Copy the records below exactly, from the line containing "You are a computer-use" through the last line, and leave out every picture.

Source records
==*==
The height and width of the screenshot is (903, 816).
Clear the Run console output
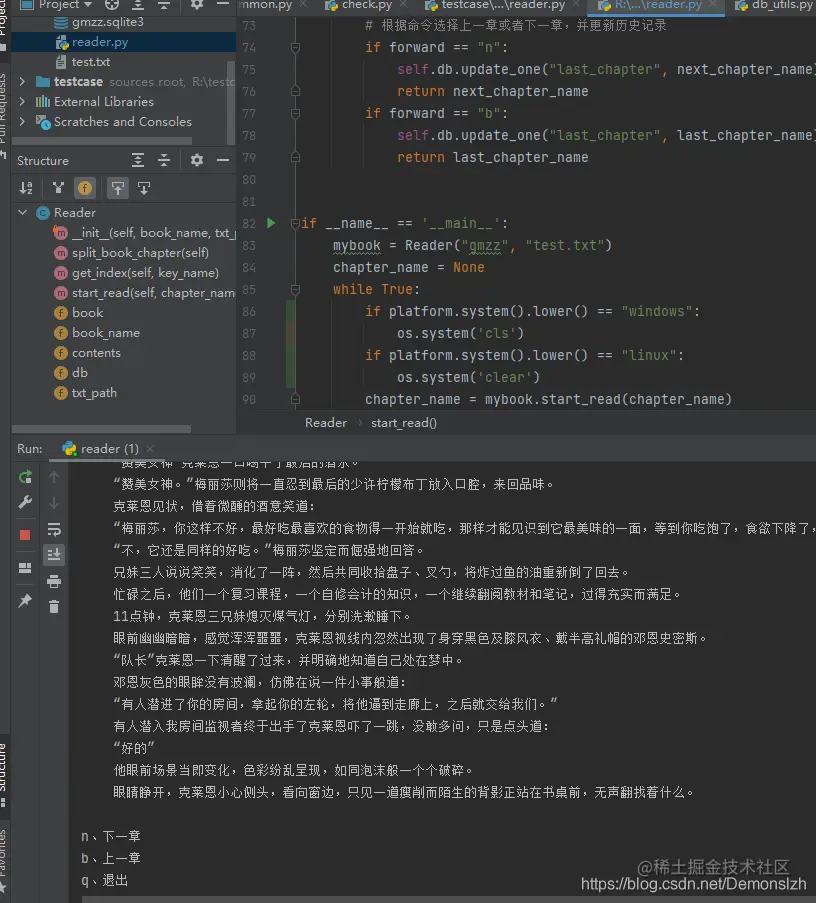coord(53,604)
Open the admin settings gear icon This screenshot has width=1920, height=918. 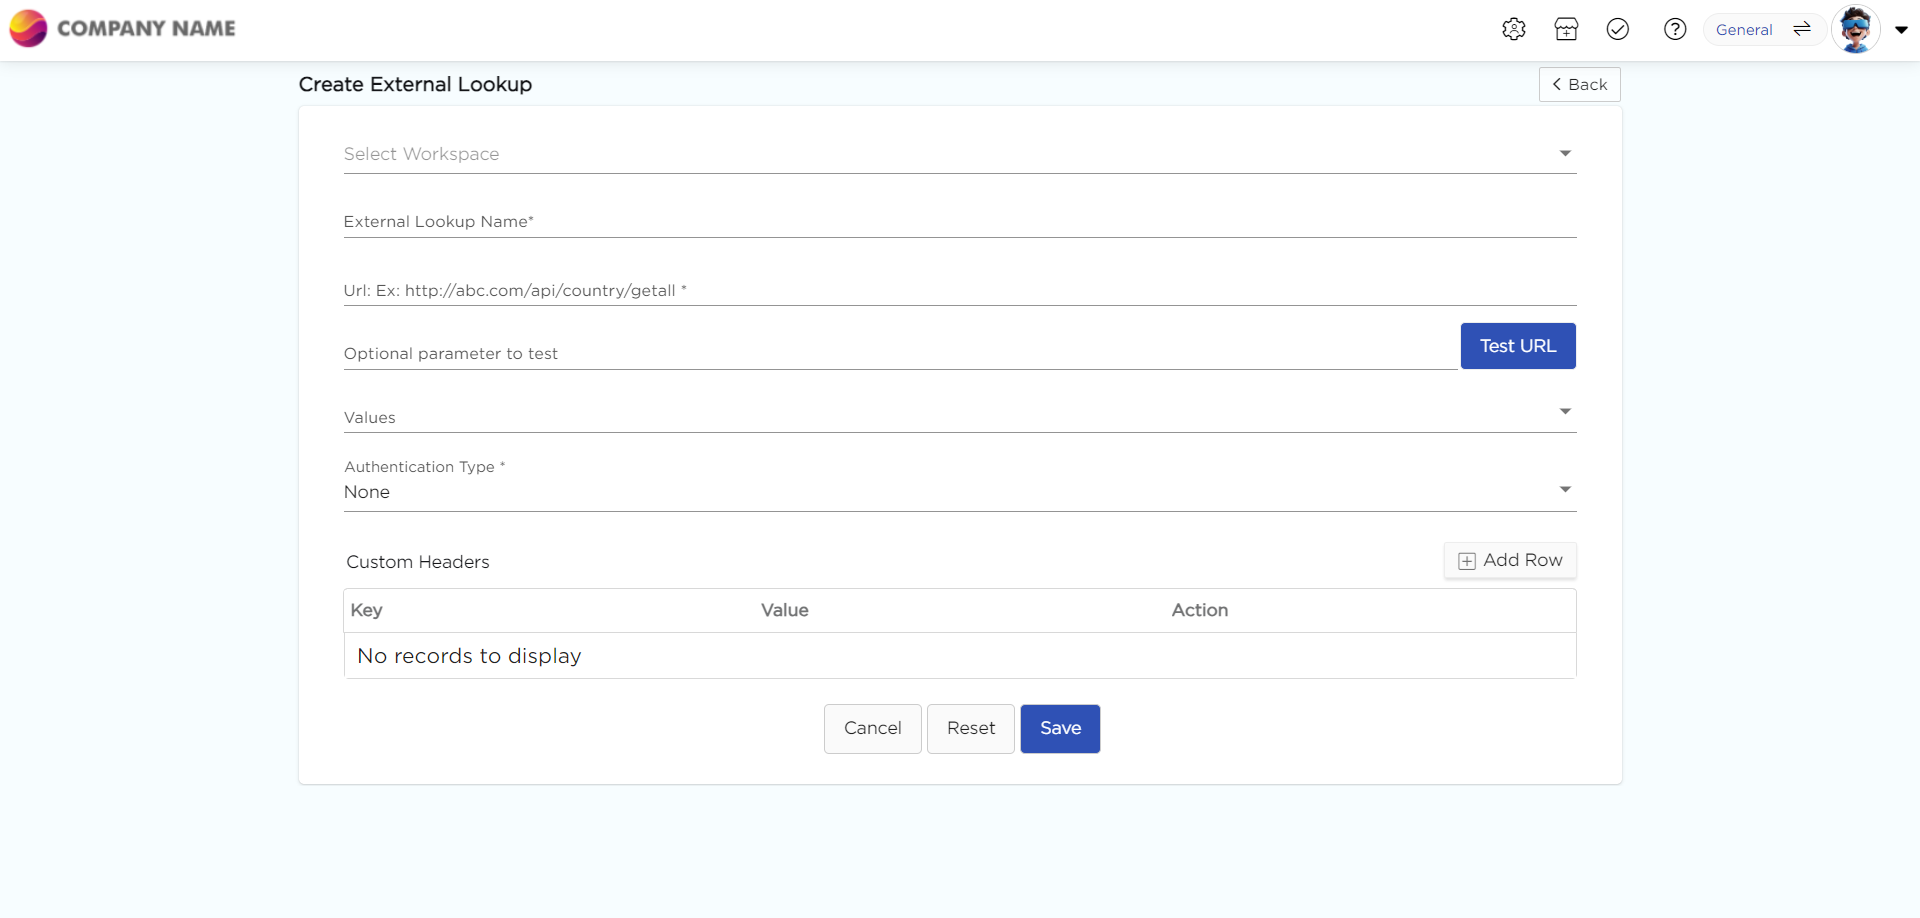(x=1513, y=29)
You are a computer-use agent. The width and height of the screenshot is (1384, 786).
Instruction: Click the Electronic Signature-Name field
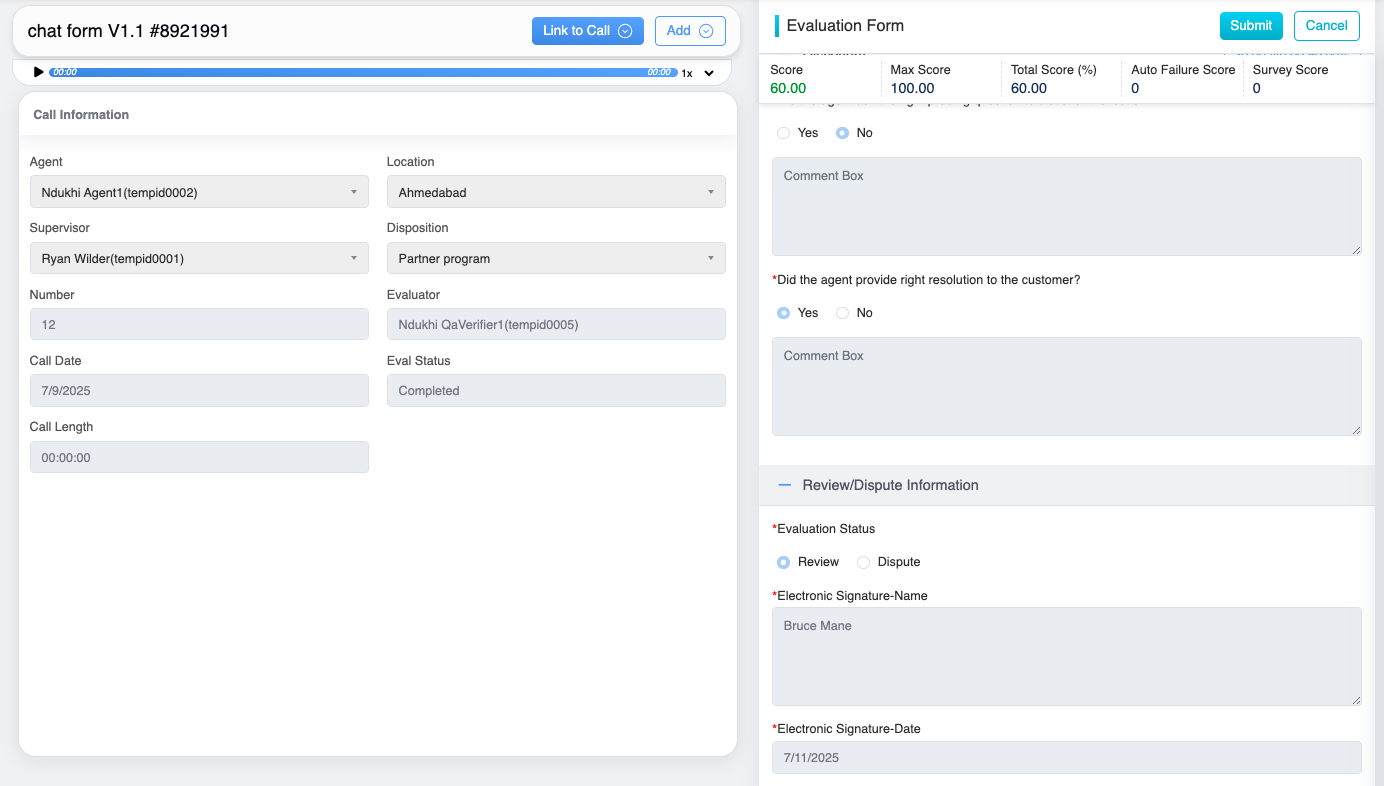[1066, 656]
==*==
_Response box_.
You are a computer-use agent. The width and height of the screenshot is (1384, 786).
Instruction: Click the Electronic Signature-Name field
[1066, 656]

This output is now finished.